The Financial Reconstruction Commission on Tuesday released its preliminary guidelines for granting licenses to new banks, emphasizing the need to shield them from potential business risks of their parent companies.
The FRC is inviting public comment on the guidelines until June 30, after which it will formalize the rules “as soon as possible,” officials said.
Tuesday’s guidelines would pave the way for new types of banks, such as an Internet bank planned by Sony Corp. and a bank utilizing automatic teller machines at convenience stores planned by supermarket operator Ito-Yokado Co.
Although the guidelines are based on present laws, some legal changes should be considered soon to give regulatory authorities power to reject inappropriate shareholders from participating in bank management, said Sadakazu Tanigaki, FRC chairman and Cabinet minister for financial reconstruction.
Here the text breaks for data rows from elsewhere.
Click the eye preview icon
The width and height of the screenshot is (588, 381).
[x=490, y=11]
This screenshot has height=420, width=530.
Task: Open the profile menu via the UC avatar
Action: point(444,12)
Tanigaki said that moves to set up new types of banks “may help revitalize the nation’s financial business and improve user convenience through technological innovation and increased competition.”
The guidelines released Tuesday are a detailed version of a draft submitted May 18 to the Liberal Democratic Party’s financial committee, which endorsed it.
According to the guidelines, the independence of a new bank’s management must be established by authorities if any of its shareholders has a stake of 20 percent or more. The authorized new bank must report to authorities whenever there is a change in such major shareholders.
As a measure to set up fire walls between a bank and its parent firm, Tuesday’s guidelines say the bank must not lend to its parent if the firm’s business worsens financially.
When examining a bank’s license application, regulatory authorities must examine the parent firm’s financial statements and audit reports prepared by more than one auditing firm. Newly authorized banks must regularly submit these documents to authorities.
Internet-based banks without physical branches must prepare measures to secure cash to cope with a rush of withdrawals, the guidelines state.
The guidelines would also be applied in principle to supervision of existing banks that conduct online banking or were bought by nonfinancial firms, the FRC said.